Considered one of the "Big Three" women's magazines, Good Housekeeping was published "in the interest of higher life in the household" (#27, 268 #26, 215). It offered household hints or advice on "architecture, home furnishings, fashion, and beauty" (#26, 216). These themes and the populace interested in them meshed well with the offerings of Colonial Williamsburg. Vast efforts were made to accurately recreate the beauties of architecture and interior design during the renovation. By showcasing these aspects, Americans could celebrate and appreciate the efforts of restoration as the pinnacle of their own attempts at transforming or decorating their homes.

A three part series was printed on Colonial Williamsburg, the later two on the restoration of the Carter-Saunders house and of a modest cottage respectively.

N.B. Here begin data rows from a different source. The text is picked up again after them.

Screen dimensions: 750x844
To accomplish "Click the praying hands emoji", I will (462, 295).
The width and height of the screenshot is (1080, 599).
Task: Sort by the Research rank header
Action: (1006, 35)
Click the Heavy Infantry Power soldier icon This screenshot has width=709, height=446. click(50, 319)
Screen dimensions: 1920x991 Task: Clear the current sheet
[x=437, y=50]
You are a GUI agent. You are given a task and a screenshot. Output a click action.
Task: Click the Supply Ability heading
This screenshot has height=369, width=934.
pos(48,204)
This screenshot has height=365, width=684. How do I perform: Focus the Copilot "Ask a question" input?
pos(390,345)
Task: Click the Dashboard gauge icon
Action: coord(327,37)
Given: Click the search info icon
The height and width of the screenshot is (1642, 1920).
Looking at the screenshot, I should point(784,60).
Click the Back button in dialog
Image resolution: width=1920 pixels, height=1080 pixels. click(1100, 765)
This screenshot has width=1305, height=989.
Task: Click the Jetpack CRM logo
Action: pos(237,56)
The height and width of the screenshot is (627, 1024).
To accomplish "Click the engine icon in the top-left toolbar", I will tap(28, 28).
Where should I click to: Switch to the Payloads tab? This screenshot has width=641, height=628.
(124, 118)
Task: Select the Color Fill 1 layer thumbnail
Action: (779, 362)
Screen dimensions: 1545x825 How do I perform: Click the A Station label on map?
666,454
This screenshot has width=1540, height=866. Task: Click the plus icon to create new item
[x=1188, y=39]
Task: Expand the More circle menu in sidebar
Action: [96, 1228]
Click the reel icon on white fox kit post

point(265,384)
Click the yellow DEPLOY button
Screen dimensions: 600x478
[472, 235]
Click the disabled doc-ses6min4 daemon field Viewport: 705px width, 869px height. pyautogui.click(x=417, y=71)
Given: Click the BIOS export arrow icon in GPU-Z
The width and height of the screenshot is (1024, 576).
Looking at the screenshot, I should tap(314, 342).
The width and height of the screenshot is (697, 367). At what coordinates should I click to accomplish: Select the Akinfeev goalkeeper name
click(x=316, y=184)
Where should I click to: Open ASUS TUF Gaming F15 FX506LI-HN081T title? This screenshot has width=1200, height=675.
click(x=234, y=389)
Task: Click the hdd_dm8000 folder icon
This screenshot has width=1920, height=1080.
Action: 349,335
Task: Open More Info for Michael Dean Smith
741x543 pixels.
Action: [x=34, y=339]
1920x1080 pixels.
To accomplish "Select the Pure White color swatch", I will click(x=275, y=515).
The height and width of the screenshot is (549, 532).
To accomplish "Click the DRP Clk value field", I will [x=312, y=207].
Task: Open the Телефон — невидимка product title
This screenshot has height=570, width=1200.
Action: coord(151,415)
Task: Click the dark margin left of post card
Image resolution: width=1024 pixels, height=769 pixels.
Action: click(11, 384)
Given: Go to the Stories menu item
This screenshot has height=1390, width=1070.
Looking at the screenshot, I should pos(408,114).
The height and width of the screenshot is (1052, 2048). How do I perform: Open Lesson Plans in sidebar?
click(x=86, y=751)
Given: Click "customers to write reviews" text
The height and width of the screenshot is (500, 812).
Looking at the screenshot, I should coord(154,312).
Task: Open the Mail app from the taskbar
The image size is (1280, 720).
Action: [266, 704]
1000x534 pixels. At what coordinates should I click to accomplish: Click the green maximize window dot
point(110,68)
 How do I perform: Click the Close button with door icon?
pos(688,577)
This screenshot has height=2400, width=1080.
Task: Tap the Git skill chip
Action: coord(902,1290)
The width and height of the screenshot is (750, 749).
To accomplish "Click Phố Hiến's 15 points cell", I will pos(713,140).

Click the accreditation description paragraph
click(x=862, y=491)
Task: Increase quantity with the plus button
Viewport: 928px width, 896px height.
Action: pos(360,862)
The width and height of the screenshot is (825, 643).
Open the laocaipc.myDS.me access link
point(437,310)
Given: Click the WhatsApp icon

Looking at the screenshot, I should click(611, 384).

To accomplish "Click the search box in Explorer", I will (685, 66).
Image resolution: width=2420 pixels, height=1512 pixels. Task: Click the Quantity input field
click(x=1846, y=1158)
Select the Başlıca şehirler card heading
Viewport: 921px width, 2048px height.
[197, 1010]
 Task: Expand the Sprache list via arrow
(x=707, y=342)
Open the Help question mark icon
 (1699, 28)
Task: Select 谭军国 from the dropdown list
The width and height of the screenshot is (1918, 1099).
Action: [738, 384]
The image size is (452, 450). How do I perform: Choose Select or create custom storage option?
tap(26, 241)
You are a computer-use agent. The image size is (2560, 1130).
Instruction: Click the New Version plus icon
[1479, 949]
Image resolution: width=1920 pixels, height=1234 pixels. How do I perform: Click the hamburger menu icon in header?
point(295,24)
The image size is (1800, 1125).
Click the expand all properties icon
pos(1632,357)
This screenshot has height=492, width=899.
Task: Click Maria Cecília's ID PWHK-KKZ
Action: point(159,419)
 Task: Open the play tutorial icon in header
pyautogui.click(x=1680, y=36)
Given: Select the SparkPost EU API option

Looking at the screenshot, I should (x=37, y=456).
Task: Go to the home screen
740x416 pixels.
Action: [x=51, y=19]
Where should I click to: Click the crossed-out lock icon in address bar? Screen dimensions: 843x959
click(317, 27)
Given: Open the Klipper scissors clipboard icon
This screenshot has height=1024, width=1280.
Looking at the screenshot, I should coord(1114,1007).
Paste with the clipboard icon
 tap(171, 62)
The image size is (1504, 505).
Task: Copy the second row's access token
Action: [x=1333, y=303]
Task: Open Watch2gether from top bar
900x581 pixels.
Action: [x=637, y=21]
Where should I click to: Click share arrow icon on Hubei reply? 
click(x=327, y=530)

Where as most articles on the restoration focused on the larger government buildings, Good Housekeeping entertained its audience's interested by attracting them to the restored homes of Williamsburg. Detailed descriptions of carpets, wall papers, china, draperies, upholstery, and wall paint were aimed at arousing the esthetic interest of the readership. In addition, the mention of Washington's presence at the Carter-Saunders house and the statement that the house "captures the imagination" create a historical imagination which might attract the reader to explore the hallowed grounds and houses of this revered town(#18, 70-71). To validate the correctness of the setting, readers are informed of the vast sources used in the reconstruction, which is compared to "an intricate jigsaw puzzle from which not a single section had been lost" (#19, 78).